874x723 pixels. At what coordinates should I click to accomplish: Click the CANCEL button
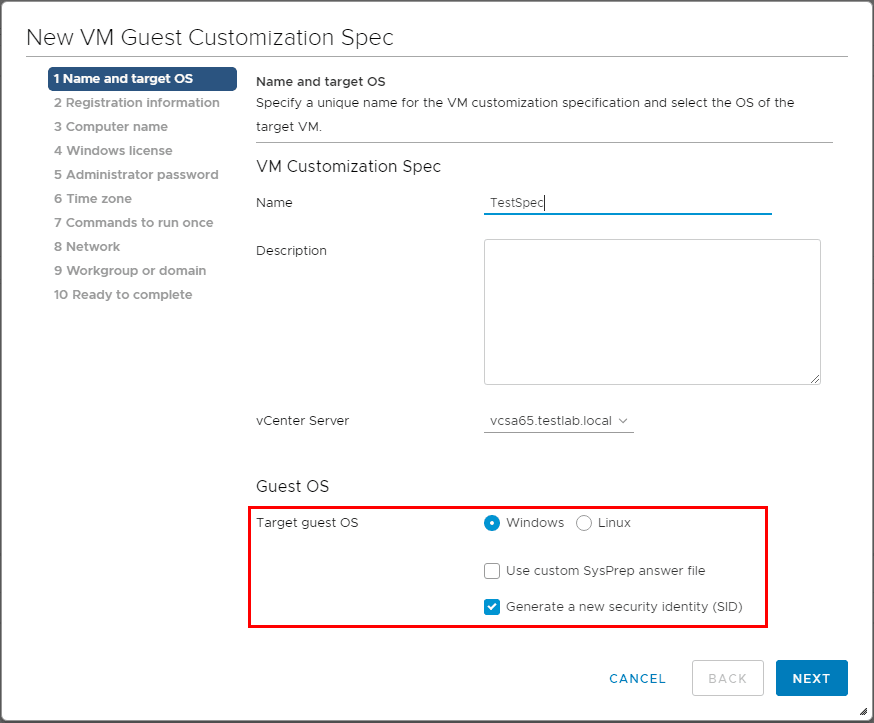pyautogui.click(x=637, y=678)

---

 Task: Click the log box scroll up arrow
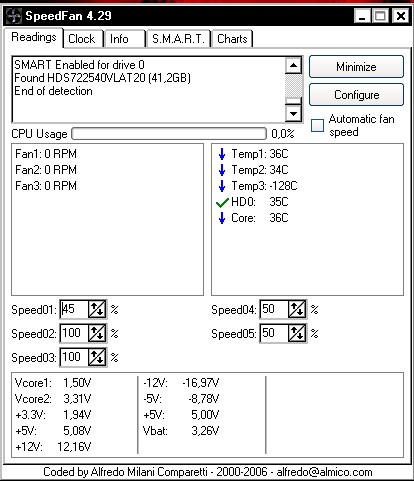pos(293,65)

--

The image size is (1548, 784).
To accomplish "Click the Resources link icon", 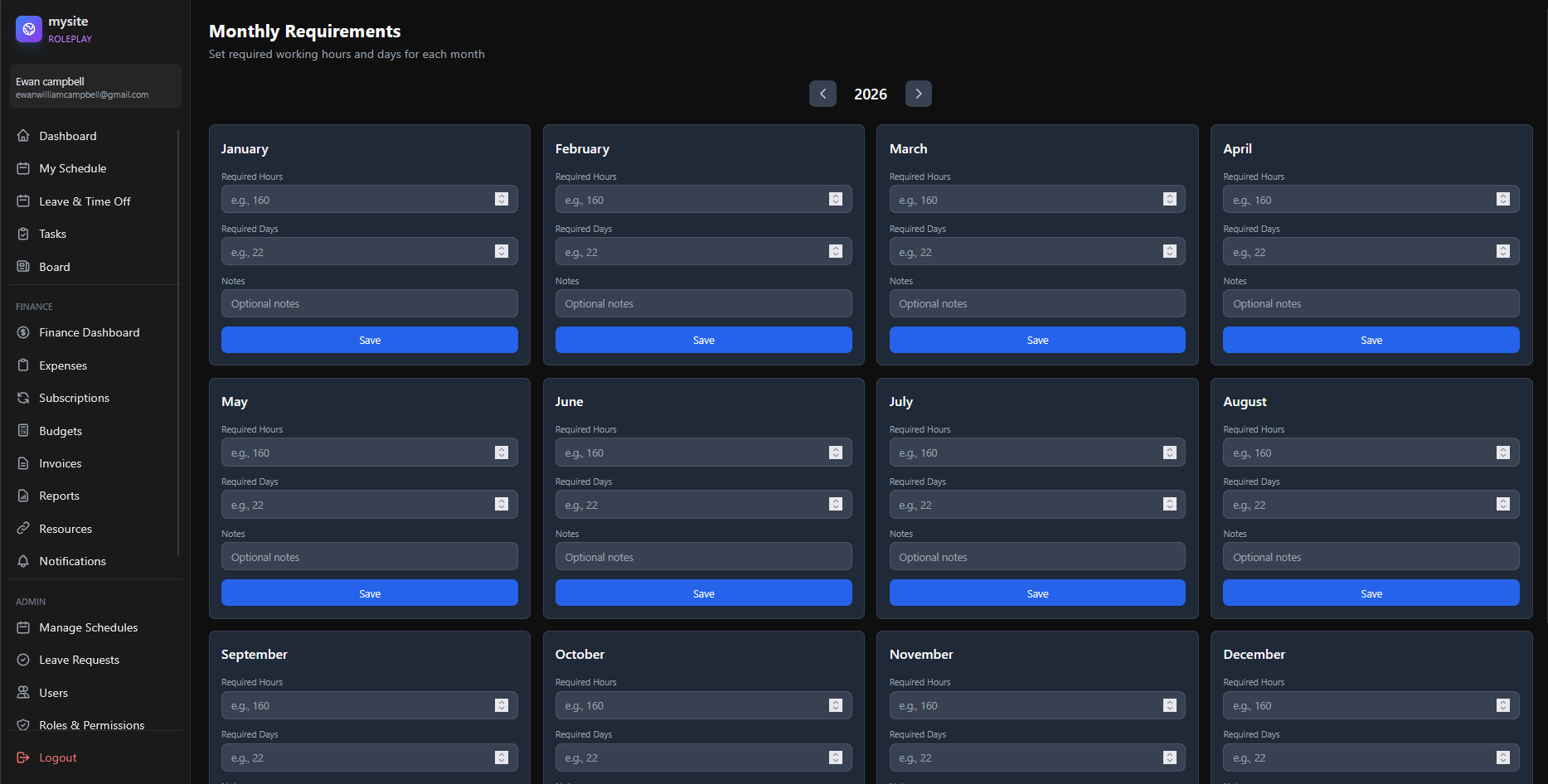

▶ _WHAT IS EXPECTED_: Working from the entries above, reproduce exactly and only the lines beginning with the line that has "The image size is (1548, 784)." and ending with the line that has "the Resources link"; omit all pictures.

▶ _YOUR SOLUTION_:
The image size is (1548, 784).
To accomplish "Click the Resources link icon", 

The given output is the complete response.